La Bête humaine

La Bête humaine (paragraphe n°580)

Chapitre III

C'était fini, le groupe des curieux se dissipa peu à peu, le service de la gare reprit son activité. Roubaud surtout dut courir s'occuper de l'omnibus de neuf heurescinquante, dans lequel des voyageurs montaient déjà. Il avait donné à Jacques une poignée de main, plus vigoureuse que de coutume ; et celui-ci, resté seul avec Séverine, derrière madame Lebleu, Pecqueux et Philomène, qui s'en allaient en chuchotant, s'était cru forcé d'accompagner la jeune femme sous la marquise, jusqu'à l'escalier des employés, ne trouvant rien à lui dire, retenu pourtant près d'elle, comme si un lien venait de se nouer entre eux.

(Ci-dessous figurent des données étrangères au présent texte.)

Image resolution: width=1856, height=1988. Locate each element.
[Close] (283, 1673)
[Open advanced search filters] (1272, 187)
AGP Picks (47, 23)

Maintenant, la gaieté du jour avait grandi, le soleil clair montait vainqueur des brumes matinales, dans la grande limpidité bleue du ciel ; pendant que le vent de mer, prenant de la force avec la marée montante, apportait sa fraîcheur salée. Et, comme il la quittait enfin, il rencontra de nouveau ses larges yeux, dont la douceur terrifiée et suppliante l'avait si profondément remué.